Six elderly women are being investigated over their role as prison guards at the infamous Nazi death camp, Auschwitz.
Germany's Central office for the investigation of National Socialist crimes have to demonstrate that the women, now at least 87 years old, worked also at the Birkenau death site. Birkenau was used as a mass murder site alongside the forced labour camp at the Auschwitz complex in Poland. More than 1.3 million people were gassed and murdered at the site, 90pc of them Jews.
The John Demjanjuk case, who served as a guard at Sorbibor and Majdanek, showed that having been a guard at a concentration camp could give enough ground for prosecution.
Lists from two Nazi death camps, Auschwitz and Majdanek, survived after the Second World War, providing information on 80 names of living Nazi war crime suspects.
An investigator from the Central Office in Ludwigsburg, near Stuggart, which researches the archives of these lists, told The Times that there are conducting investigations on the grounds of aiding and abetting murder for those who were working as guards at the camps, also for women.

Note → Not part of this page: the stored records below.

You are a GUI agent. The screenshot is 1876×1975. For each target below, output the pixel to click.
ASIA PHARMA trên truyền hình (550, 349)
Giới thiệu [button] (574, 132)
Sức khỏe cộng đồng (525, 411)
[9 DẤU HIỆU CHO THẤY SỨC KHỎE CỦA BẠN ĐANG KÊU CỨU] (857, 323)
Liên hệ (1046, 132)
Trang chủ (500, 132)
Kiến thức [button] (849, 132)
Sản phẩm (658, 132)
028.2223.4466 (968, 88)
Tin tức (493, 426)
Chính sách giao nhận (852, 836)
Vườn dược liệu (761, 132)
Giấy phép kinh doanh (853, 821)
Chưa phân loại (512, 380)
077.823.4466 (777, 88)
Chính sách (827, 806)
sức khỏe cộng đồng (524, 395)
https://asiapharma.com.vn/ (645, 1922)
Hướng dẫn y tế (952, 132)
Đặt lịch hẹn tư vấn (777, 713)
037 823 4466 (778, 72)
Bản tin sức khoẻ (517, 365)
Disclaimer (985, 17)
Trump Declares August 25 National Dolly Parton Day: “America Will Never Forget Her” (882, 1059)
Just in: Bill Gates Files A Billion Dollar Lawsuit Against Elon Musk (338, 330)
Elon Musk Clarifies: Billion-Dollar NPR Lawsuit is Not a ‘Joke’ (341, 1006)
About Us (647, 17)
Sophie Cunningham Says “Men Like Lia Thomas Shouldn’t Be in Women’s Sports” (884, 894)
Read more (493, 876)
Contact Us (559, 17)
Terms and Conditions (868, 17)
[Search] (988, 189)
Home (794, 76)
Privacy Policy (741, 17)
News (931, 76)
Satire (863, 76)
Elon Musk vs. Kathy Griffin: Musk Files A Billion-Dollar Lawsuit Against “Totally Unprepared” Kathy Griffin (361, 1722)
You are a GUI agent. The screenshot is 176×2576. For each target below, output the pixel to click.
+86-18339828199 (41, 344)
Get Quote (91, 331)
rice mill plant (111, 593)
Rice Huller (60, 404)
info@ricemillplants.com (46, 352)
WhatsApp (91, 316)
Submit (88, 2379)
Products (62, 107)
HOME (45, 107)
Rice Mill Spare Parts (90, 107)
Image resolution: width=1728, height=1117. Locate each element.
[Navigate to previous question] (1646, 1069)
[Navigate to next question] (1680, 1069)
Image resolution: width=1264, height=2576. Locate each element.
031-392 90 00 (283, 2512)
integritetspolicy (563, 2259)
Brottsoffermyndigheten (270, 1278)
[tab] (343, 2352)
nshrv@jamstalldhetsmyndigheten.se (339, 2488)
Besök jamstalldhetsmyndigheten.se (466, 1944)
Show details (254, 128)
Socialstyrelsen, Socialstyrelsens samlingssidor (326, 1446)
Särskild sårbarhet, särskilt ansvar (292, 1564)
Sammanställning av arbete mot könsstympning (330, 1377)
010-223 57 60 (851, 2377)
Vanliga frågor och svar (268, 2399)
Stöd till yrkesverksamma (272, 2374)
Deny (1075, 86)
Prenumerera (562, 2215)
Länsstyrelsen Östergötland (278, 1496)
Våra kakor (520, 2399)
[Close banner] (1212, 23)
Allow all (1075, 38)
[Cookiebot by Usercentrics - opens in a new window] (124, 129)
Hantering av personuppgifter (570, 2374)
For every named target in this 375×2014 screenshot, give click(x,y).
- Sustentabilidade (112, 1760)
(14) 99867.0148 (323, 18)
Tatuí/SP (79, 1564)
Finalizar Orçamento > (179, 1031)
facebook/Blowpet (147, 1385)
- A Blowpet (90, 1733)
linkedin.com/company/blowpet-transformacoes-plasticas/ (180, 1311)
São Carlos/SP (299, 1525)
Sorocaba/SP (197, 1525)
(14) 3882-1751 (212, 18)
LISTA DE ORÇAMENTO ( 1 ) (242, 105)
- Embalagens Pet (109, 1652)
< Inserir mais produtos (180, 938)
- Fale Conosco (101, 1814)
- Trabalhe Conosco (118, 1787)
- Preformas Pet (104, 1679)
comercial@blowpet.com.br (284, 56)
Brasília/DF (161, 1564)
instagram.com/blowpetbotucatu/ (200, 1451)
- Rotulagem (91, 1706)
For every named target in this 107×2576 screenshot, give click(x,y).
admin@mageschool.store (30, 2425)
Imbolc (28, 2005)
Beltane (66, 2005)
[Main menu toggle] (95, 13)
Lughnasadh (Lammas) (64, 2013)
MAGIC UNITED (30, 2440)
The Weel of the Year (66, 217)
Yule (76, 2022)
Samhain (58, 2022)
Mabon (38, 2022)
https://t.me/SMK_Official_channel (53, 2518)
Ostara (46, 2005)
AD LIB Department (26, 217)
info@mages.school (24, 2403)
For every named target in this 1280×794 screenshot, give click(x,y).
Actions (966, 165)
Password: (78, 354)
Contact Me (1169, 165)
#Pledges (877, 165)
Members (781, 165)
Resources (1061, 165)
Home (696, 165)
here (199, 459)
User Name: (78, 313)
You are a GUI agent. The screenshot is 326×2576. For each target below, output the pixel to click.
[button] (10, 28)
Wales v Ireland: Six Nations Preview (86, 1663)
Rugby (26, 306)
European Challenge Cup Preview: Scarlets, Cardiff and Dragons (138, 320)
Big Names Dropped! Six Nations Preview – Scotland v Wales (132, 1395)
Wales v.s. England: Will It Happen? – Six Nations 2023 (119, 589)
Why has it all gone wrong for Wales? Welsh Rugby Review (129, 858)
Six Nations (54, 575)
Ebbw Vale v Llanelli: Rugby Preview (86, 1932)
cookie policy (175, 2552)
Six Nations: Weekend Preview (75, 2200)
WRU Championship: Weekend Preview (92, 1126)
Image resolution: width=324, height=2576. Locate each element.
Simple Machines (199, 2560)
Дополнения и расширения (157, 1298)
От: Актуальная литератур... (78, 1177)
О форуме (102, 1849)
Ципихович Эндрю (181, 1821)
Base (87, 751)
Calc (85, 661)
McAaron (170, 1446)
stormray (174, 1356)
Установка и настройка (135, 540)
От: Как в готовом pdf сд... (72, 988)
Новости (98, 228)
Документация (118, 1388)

Its archives contain 1.7 million index cards with information on 700,153 names, 628,093 places and 373,412 military units or actions
The head of the Central office said that there are no information on executions conducted by female guards, but some of them treated prisoners very brutally and have been convicted of war crimes. The Central office released only the name of a male suspect, Hans Lipschis, aged 93, who was arrested in May for complicity in mass murder at Auschwitz. He said he was a cook.